• U.S.

Cinema: The New Pictures Nov. 3, 1930

5 minute read
TIME

Maybe It’s Love (Warner). That famous cinema college, dear old Upton, faces a crisis in this football story. At the moment when it is the fourth down and one minute to play the crisis is successfully dealt with. Besides such picture-people as Joan Bennett and James Hall, the cast is distinguished by the presence of an “All-American” football team of 1929, including Racehorse Russell Saunders of the University of Southern California. It contains some fairly funny gags and is in general light-hearted enough to make a pleasant program show Best shot: the All-Americans practicing.

Billy the Kid (Metro-Goldwyn-Mayer). Undoubtedly the new vogue of westerns has been stimulated by critics who arraigned the cinema for losing its integrity in dull photographs of stage plays. Now King Wallis Vidor, Metro-Goldwyn-Mayer’s ace director, with the help of the company’s best dialog writers, Laurence Stallings and Charles MacArthur, has deliberately turned back to the old westerns as models in an attempt to reproduce the virtues that have reappeared only occasionally in pictures since the western became outmoded—speed, action, outdoor settings, and the suspense of the greatest and simplest of all plots: flight and pursuit. They have arranged this show from episodes taken from the life of Billy the Kid, famed oldtime western Robin Hood. The sheriff who idolizes the man he is chasing, the pure and lovely young girl who sticks to Billy through his dangers, the villains who are nasty simply because it is their nature to be so, are all properly represented. Their activities are photographed on a big screen which is supposed to add the elusive “third dimension” for which producers have been experimenting so eagerly, but which is simply a big screen. Some of the sequences in which John Mack Brown drawls through the role of Billy are effective, many of them are absurd, and in general Billy the Kid lacks the gusto it tries so hard to borrow from its models. It is a stiff, ornamental, unsuccessful imitation of a picture form which, since it made no concessions to realism, was originally pure and entrancing fable. Best shot: Wallace Beery smoking the starving outlaw out of his cave by cooking bacon where he can smell it.

The Santa Fe Trail (Paramount). This is another western, beautifully photographed, nicely acted, but static and thoroughly dull as entertainment. Taken from Hal G. Evart’s Saturday Evening Post serial, Spanish Acres, it is in effect a long argument as to whether some sheep owned by a U. S. boy are to be grazed on land owned by a gullible Spanish rancher. Richard Arlen is the hero, Rosita Moreno is the rancher’s daughter. One element of comic relief is the occasional intrusion of a young boy and girl who have the fearful coyness inevitable in camera-trained children under twelve.

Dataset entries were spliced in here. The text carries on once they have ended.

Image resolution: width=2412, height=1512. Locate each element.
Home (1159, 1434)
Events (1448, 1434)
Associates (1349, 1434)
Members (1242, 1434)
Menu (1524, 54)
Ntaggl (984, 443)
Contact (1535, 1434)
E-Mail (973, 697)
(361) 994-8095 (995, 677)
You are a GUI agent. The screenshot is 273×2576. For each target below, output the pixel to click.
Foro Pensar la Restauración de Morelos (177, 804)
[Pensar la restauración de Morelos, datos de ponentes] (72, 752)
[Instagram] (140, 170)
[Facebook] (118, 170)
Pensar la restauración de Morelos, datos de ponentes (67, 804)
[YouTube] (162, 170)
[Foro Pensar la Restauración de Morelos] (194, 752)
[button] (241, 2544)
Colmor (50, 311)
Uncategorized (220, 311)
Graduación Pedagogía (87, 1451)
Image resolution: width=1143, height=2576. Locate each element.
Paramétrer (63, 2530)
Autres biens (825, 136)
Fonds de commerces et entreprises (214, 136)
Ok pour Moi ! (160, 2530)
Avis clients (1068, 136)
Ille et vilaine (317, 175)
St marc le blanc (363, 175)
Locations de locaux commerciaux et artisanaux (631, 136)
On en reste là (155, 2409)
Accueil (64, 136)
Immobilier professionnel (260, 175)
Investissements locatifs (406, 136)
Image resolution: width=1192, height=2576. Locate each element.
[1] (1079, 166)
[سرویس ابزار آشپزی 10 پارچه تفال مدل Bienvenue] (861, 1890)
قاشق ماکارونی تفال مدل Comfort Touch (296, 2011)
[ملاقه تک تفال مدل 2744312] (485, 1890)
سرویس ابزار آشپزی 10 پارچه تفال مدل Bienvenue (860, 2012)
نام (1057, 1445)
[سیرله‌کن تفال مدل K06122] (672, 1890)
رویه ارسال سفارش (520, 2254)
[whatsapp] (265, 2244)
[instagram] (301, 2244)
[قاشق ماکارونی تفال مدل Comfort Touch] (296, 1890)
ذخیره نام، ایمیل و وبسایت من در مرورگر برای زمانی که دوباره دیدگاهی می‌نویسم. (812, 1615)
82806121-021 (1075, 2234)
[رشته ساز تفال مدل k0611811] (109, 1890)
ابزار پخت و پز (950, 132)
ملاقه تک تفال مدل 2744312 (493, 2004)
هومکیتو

War Nurse (Metro-Goldwyn-Mayer). This picture fails in many ways to do justice to its theme—the woman’s side of the War—yet it is a courageous and fairly honest effort. The picture of mental and physical conditions at the great French base-hospitals is restrained in comparison with the descriptions of such conditions that have been current, verbally and in writing, since the Armistice. Nevertheless, audiences who saw the first showings of War Nurse last week frequently laughed at the wrong times. Audiences can absorb visible violence only up to a definite saturation point, after which they overflow into the only available reaction—laughter. But if the violence is presented through the brain of some character, in whose place the audience can stand, there is no saturation point. As a loose-jointed account of how life went on for a group of girls just behind the Front, War Nurse convinces, yet it is only superficially, and therefore at times offensively, gruesome. Just one moment like that in All Quiet on the Western Front, when the soldier whose leg has been amputated complains of a pain in his toe, would have justified much of inexperienced Director Edgar Selwyn’s blood, sentimentality and synthetic thunder. Anita Page, Robert Montgomery, Robert Ames and June Walker are in it. Best shot: the officers’ party. Silliest shot: the advent of Anita Page’s baby.

Three years ago blonde Anita Page, who in spite of an unsympathetic part plays at least on even terms with the stage-experienced brunette, June Walker,* was the prettiest girl in Washington Irving High School. Her father had an electrical contracting business in Murray Hill, Flushing, L. I. Through her girlhood Anita Pomares took the bus to school and talked about being an actress. Her father had done some lighting work for a studio in Astoria and knew somebody who promised to do what he could for Anita. Her first screen name was Anita Rivers. After the company she signed with had disbanded in California she took a screen test for Metro-Goldwyn-Mayer which was successful. The company thought Anita Page sounded better. Now her father, mother and little brother live with her. She goes to bed early.

*June Walker, although only 31, has been trouping for 13 years. This is not, as commonly supposed, her first picture. She made one for the old Essanay Co.